*Werkinstructies*. Zet het interview over het boek Schrijf eens even normaal joh voort vanaf het punt waar het ophoudt.

*Fragment*.

1. Je schreef samen met Willem Verdaasdonk het boek Schrijf eens even normaal joh. Waar kennen jullie elkaar van?
We woonden in hetzelfde dorp, Raalte, in de buurt van Zwolle. Willem vroeg mij een workshop te verzorgen voor zijn bedrijf Taaluilen: een bedrijf dat organisaties helpt op een makkelijke en menselijke manier te communiceren. Ik had toen net mijn eigen bedrijf gestart: Jou | Tekst en training.
2. Vertel! Waarom moest dit boek er komen?
Er waren al veel boeken op de markt over schrijven, met als doel je iets te leren of je te laten lachen. Wij kozen voor een combinatie van die twee, dus met glimlachgarantie 🙂 We merkten allebei op dat veel mensen wel vlot praten, maar niet op die manier schrijven. Een hoop mensen vinden dat kennelijk lastig. We maken het onszelf vaak onnodig ingewikkeld door heel formeel te schrijven. En dat is helemaal niet nodig. Onthoud: schrijf je zoals je praat, dan zit je over het algemeen goed! Dit boek biedt daar de basis voor.
3. Wat was de grootste uitdaging bij het schrijven van dit boek?

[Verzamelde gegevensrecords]
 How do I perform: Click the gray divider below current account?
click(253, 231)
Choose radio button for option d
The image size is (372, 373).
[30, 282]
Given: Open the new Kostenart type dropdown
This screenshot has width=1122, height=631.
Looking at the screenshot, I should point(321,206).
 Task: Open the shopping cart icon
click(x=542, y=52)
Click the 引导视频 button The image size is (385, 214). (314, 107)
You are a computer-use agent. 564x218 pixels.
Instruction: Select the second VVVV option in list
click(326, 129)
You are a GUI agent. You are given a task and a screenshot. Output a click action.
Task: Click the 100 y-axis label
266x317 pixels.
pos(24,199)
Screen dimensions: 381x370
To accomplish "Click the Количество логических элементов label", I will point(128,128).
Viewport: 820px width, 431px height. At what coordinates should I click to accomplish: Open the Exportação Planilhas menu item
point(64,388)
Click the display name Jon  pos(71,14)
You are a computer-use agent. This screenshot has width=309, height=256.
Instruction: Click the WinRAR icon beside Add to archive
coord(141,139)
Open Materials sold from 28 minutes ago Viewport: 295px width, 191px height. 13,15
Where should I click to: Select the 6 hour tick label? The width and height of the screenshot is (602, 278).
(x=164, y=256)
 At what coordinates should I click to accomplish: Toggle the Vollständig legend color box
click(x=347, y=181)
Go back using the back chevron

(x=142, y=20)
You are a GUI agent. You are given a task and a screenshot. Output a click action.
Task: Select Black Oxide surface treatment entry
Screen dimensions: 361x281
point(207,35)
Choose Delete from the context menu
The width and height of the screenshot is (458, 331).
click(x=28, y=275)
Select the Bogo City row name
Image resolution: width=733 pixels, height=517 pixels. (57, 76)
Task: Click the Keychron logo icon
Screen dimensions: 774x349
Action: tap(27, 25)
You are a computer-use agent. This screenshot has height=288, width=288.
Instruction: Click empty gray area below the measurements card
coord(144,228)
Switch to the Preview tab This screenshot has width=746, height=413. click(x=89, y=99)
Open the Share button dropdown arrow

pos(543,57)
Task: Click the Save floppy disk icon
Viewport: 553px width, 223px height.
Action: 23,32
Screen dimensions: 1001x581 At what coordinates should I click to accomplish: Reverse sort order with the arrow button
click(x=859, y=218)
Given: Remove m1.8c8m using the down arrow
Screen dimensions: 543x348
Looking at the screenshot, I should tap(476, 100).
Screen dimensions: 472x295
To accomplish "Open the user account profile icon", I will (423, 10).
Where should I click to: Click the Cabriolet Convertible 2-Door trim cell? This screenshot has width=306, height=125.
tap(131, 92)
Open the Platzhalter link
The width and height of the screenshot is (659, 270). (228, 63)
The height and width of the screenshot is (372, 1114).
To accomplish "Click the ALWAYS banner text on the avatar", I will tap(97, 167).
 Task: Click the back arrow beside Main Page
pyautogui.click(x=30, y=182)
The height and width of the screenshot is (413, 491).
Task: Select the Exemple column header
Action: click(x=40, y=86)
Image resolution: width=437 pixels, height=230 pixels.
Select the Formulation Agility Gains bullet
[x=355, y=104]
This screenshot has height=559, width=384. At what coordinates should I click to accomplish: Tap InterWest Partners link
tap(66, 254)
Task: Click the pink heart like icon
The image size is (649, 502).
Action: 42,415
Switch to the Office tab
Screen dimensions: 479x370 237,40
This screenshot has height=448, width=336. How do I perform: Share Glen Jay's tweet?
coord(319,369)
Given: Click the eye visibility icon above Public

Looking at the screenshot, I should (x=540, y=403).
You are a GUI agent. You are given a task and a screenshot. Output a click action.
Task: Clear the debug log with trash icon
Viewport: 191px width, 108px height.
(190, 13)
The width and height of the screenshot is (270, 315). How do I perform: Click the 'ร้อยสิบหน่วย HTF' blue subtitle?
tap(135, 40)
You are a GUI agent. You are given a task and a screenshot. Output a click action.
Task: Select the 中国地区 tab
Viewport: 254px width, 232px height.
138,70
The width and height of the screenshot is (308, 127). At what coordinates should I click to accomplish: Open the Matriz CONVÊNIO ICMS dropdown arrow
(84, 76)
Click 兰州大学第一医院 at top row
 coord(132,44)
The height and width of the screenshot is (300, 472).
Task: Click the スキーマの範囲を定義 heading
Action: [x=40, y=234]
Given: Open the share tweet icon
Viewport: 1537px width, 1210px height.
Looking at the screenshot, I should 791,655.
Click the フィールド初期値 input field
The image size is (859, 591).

*Uitwerking opdracht*.
We hadden veel kleine stukjes tekst in ons hoofd die we met de lezer wilden delen. Veel tips, zeg maar. Het bleek in de praktijk nog best lastig om daar één geheel van te maken. Vervolgens ga je aan de slag om alles goed te rubriceren en het in te delen in hoofdstukken. Vanaf het moment dat wij het zaadje hadden geplant, zijn we zo’n anderhalf jaar bezig geweest met het schrijven van het boek. Leuk detail: tijdens het proces ben ik twee keer vader geworden. Een keer van mijn zoontje en een keer van mijn boek!
4. Jullie hebben inmiddels een tweede boek op de markt gebracht: Moest er nog eens bijkomen van niet. Waarom zou ik dat moeten lezen en wat is het verschil met het eerste boek?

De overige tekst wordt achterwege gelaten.